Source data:
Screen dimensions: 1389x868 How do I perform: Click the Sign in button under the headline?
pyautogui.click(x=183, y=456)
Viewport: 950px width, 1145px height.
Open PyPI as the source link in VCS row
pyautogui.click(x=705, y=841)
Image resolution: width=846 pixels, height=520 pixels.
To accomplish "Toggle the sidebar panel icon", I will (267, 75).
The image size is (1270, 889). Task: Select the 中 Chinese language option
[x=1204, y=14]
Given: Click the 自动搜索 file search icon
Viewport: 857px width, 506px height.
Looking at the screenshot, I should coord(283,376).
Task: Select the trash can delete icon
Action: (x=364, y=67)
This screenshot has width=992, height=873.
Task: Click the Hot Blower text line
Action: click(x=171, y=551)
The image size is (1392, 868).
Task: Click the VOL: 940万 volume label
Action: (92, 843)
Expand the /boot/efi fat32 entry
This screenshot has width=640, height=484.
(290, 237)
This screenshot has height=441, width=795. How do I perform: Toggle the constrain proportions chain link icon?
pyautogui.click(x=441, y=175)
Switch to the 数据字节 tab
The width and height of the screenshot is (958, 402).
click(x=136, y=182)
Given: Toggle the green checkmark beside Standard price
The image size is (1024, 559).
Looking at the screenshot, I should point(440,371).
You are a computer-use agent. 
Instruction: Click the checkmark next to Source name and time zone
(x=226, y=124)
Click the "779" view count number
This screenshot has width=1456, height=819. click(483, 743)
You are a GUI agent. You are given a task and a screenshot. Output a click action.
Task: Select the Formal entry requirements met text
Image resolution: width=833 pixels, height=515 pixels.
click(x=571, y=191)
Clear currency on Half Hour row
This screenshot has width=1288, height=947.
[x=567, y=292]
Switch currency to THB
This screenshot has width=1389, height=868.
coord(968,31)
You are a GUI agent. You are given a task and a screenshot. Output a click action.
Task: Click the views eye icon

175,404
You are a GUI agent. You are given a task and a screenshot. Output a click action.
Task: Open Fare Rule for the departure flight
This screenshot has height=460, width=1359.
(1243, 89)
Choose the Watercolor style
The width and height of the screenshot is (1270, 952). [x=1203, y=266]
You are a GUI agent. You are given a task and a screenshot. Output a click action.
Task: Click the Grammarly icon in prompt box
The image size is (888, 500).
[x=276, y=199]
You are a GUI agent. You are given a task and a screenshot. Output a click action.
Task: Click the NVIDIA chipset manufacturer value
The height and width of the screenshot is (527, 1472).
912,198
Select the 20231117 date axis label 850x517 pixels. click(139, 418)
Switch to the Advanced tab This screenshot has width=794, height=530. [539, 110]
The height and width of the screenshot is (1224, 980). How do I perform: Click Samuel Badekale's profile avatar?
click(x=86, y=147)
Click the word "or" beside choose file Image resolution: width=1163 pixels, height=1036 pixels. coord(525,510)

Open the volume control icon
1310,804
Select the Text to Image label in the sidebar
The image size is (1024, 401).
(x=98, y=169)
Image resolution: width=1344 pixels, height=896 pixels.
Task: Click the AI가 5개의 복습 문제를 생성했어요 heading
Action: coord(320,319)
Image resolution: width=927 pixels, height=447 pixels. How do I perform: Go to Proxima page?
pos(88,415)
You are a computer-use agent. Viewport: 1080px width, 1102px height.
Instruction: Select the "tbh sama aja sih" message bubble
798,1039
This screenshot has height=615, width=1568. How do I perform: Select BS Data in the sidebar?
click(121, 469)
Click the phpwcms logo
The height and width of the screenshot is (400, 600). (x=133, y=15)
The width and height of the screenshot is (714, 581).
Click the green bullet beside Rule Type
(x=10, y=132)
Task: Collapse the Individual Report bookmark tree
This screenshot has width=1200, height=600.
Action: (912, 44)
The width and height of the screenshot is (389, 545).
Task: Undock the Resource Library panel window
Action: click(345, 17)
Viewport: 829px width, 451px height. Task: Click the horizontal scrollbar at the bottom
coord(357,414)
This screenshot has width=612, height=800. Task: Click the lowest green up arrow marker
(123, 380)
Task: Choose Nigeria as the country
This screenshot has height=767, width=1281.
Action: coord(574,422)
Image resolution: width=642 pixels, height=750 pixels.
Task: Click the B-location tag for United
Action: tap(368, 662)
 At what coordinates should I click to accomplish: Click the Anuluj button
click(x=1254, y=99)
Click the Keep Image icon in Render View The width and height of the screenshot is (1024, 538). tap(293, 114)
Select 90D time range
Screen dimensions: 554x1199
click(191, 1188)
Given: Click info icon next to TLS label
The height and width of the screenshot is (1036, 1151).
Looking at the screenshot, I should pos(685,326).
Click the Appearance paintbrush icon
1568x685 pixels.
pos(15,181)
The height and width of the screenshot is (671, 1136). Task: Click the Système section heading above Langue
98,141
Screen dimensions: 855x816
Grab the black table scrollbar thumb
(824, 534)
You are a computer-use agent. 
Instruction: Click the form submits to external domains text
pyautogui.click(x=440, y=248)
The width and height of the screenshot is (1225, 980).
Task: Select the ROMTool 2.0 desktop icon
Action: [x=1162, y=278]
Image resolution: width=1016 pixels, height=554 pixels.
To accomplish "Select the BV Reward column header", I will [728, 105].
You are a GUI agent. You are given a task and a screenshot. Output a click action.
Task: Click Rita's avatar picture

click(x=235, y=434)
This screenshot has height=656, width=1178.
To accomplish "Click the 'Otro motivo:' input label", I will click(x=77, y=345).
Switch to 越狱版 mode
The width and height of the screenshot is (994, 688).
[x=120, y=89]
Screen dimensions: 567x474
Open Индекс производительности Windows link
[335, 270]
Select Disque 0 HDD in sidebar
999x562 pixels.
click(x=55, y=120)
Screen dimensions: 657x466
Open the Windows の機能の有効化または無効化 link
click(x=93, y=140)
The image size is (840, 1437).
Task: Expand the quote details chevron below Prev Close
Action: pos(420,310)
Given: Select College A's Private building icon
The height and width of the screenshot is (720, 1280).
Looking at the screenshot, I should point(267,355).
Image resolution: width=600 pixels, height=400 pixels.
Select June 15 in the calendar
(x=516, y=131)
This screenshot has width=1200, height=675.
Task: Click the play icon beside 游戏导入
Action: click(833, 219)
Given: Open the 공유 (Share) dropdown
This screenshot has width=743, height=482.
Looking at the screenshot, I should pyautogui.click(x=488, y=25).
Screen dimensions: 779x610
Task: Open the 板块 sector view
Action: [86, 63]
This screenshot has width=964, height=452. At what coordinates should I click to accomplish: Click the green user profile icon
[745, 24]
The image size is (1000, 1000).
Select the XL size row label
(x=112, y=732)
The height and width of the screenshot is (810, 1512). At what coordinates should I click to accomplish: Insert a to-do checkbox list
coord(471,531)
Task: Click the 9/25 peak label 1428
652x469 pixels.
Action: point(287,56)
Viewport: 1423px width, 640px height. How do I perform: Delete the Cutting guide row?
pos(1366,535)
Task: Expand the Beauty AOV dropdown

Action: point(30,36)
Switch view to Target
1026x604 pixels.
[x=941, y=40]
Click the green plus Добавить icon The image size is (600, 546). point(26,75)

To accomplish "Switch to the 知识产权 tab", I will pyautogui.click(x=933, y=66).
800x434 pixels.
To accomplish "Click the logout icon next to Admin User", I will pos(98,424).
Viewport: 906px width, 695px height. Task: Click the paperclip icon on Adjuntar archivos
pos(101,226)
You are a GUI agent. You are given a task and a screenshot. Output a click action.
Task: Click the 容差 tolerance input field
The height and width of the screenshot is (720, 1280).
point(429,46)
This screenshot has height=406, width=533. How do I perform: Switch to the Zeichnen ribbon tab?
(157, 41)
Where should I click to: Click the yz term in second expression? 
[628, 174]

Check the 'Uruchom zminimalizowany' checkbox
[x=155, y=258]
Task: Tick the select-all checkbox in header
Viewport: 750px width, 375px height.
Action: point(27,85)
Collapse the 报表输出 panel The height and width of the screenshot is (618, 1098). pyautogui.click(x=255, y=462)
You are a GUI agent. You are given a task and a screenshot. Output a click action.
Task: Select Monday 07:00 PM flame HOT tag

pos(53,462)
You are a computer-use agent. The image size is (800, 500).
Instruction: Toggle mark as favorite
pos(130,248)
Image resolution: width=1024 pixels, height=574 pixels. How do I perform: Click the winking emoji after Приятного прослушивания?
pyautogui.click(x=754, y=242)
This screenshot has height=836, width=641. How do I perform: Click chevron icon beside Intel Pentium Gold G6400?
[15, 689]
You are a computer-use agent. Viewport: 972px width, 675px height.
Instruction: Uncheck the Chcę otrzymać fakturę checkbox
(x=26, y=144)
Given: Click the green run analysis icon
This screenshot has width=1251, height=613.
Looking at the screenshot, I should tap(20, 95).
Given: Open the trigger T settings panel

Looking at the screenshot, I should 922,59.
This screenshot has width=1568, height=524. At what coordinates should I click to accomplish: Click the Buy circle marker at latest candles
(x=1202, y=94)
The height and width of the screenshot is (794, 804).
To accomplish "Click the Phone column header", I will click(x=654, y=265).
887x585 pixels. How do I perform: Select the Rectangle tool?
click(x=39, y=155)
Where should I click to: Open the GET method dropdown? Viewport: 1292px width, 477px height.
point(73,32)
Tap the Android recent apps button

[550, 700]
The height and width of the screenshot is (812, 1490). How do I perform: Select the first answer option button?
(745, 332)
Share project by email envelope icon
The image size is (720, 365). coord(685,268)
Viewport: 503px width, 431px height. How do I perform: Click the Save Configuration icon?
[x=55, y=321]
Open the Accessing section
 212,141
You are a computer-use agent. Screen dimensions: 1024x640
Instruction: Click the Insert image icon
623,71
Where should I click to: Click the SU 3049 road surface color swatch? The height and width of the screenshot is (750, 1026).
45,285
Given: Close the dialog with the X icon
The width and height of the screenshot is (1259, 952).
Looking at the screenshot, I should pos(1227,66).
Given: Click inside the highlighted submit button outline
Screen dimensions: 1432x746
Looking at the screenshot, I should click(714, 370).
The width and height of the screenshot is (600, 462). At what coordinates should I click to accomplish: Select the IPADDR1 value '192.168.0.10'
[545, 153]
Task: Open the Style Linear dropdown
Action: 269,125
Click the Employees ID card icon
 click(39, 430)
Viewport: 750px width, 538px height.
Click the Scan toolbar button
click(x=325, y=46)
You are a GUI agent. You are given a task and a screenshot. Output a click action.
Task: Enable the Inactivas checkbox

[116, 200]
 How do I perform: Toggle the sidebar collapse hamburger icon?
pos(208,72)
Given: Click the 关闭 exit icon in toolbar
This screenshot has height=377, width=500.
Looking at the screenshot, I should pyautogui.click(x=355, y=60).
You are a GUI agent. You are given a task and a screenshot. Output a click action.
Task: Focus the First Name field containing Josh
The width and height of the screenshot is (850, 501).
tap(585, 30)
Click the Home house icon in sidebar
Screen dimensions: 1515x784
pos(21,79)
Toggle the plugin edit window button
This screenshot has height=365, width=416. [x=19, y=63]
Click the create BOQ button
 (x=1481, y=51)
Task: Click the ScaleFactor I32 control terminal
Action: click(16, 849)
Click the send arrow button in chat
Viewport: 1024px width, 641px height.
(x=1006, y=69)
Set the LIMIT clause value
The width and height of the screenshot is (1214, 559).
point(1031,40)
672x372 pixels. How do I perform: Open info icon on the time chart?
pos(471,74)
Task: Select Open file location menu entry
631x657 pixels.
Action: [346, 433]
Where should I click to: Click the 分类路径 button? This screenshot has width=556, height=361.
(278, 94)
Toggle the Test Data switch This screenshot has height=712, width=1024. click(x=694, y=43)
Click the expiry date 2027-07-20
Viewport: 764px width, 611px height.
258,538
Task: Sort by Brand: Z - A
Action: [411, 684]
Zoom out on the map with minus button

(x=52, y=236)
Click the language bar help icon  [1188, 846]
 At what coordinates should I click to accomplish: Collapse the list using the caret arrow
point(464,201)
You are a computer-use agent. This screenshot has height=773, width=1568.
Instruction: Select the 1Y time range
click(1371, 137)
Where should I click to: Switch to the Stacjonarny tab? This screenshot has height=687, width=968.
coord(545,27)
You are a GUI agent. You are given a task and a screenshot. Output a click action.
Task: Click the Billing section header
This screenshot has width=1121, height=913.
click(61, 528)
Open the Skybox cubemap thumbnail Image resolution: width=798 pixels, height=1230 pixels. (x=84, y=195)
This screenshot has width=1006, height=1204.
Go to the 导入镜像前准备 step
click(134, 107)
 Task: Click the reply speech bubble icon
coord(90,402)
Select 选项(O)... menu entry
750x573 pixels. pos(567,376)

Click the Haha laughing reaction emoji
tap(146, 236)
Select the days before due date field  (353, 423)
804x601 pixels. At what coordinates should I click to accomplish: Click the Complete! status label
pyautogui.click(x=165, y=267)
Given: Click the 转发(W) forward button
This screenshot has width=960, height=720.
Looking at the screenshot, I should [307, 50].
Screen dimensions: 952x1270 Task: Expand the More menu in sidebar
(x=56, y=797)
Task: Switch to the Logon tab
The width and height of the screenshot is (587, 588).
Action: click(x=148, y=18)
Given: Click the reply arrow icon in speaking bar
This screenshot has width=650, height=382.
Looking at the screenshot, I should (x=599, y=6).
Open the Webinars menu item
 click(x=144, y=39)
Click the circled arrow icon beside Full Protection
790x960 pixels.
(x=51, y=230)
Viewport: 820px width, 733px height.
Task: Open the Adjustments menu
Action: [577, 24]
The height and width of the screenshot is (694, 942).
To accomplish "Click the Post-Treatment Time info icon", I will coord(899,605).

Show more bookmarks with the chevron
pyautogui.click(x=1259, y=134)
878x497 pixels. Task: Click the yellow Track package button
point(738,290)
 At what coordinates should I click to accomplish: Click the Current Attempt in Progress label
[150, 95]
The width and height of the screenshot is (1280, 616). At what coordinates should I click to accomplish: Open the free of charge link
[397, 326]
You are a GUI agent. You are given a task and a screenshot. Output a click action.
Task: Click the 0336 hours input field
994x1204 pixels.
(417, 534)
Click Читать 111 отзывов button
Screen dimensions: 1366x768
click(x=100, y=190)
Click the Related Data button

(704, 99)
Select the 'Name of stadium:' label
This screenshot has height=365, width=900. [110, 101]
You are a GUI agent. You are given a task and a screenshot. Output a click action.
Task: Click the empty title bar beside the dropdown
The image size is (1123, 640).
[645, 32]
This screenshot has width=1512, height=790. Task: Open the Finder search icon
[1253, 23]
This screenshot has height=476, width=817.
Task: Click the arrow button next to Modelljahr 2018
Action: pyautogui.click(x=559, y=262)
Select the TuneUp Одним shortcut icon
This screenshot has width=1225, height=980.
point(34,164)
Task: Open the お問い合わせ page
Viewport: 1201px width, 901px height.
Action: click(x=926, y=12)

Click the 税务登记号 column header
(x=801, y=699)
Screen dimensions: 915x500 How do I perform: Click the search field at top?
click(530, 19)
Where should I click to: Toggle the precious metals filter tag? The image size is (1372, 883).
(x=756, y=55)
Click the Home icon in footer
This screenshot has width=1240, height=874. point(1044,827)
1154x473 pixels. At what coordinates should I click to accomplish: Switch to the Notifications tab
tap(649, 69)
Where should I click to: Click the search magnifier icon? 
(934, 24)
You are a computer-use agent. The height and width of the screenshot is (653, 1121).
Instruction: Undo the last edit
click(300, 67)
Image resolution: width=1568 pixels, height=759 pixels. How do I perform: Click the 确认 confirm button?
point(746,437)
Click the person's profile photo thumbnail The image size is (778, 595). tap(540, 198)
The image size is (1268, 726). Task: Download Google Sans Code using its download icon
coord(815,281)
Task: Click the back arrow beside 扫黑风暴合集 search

Activity:
Return a copy of each line in the records above that has "thumbnail" in it.

Your response:
Open the Skybox cubemap thumbnail Image resolution: width=798 pixels, height=1230 pixels. (x=84, y=195)
Click the person's profile photo thumbnail The image size is (778, 595). tap(540, 198)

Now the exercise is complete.